Relation to Standards


This 15th edition of the Ethnologue (2005) marked an important milestone in the development of the language identifiers, namely, their emergence as part of the draft international standard, ISO/DIS 639-3. (See History of the Ethnologue for a fuller discussion of the history of the language identifiers.) The aim of that standard is to enable the uniform identification of all known human languages in information systems. ISO 639-3 was devised to enable the uniform identification of all known languages in a wide range of applications, particularly including information systems. It provides as complete an enumeration of languages as possible, including living, extinct, ancient, and constructed languages, whether major or minor. The Ethnologue does not cover this entire scope; it seeks to catalog all known living languages, languages that have gone extinct since the inception of the Ethnologue (1950), and languages that have no native speakers but which are still in use as a second language in certain communities. Ancient, historical, and constructed languages that fall outside this scope are documented by Linguist List.

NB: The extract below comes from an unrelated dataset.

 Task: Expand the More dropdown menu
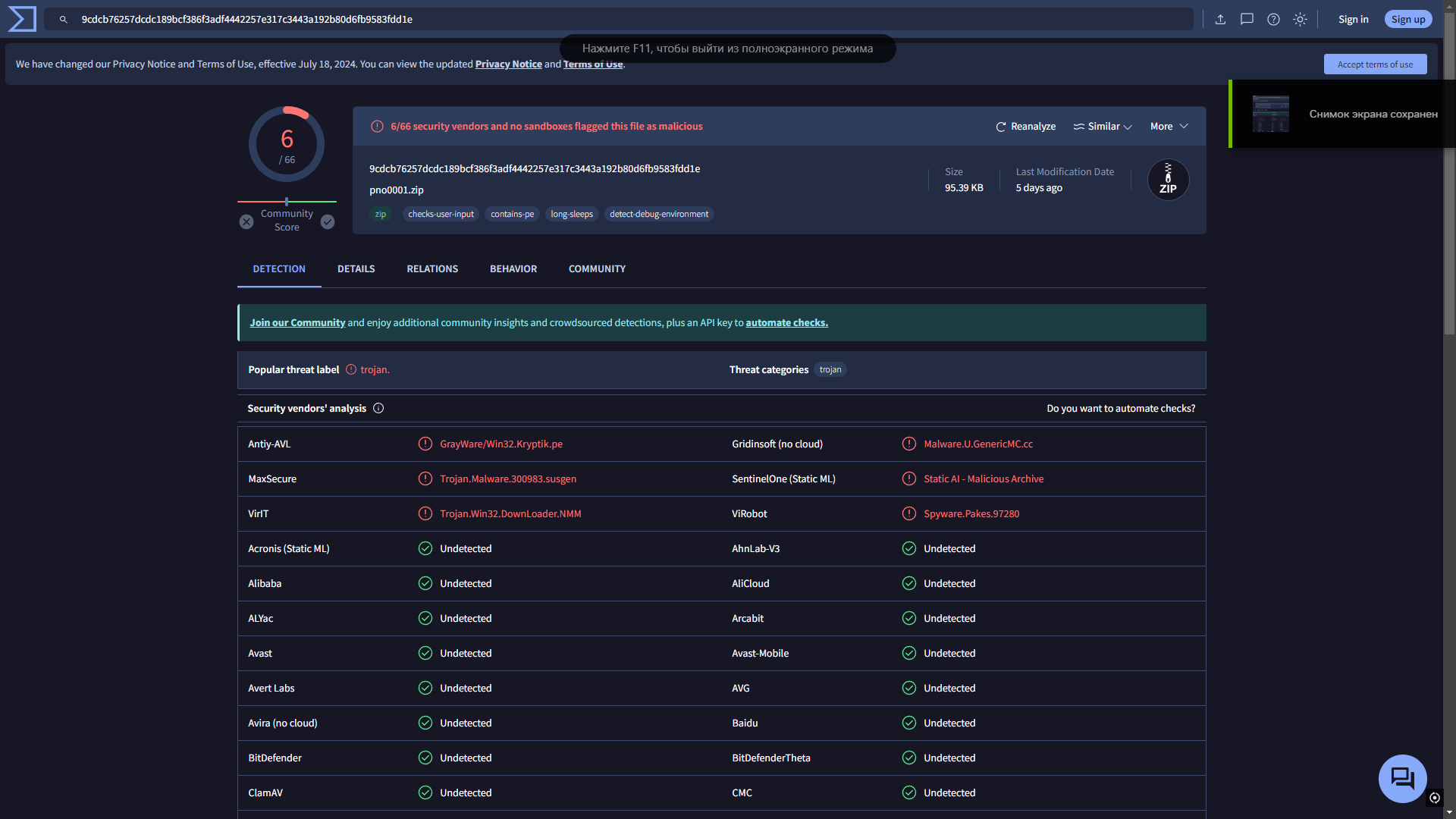(1169, 127)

The most widely used standard for identifying languages in Internet documents (such as in HTTP headers or HTML metadata or in the XMLlang attribute) is RFC 4646 (formerly RFC 3066). In that standard, a three-letter identifier is interpreted as being a code from the ISO 639-2standard. RFC 4646 offers an extension mechanism of tags beginning with x- to handle custom codes for languages not covered in the standard. With the 14th edition of the Ethnologue, we recommended that an RFC 4646 compliant language tag be formed from an SIL three-letter language identifier as follows: x-sil-abc. The situation is now different since the identifiers used in the Ethnologue are a subset of the codes in ISO 639-3, which in turn includes the individual language codes of ISO 639-2 as a subset. We anticipate that the RFC will be revised when ISO 639-3 becomes fully adopted. In the meantime, using an ISO/DIS 639-3 code in a context where a 639-2 code is expected will not lead to misinterpretation, since:

  • If the code is found in the 639-2 code set, then it is in fact the same as that 639-2 code.
  • If the code is not found in the 639-2 code set, then it could be treated as an unknown language, or the 639-3 code set could be consulted to find its denotation.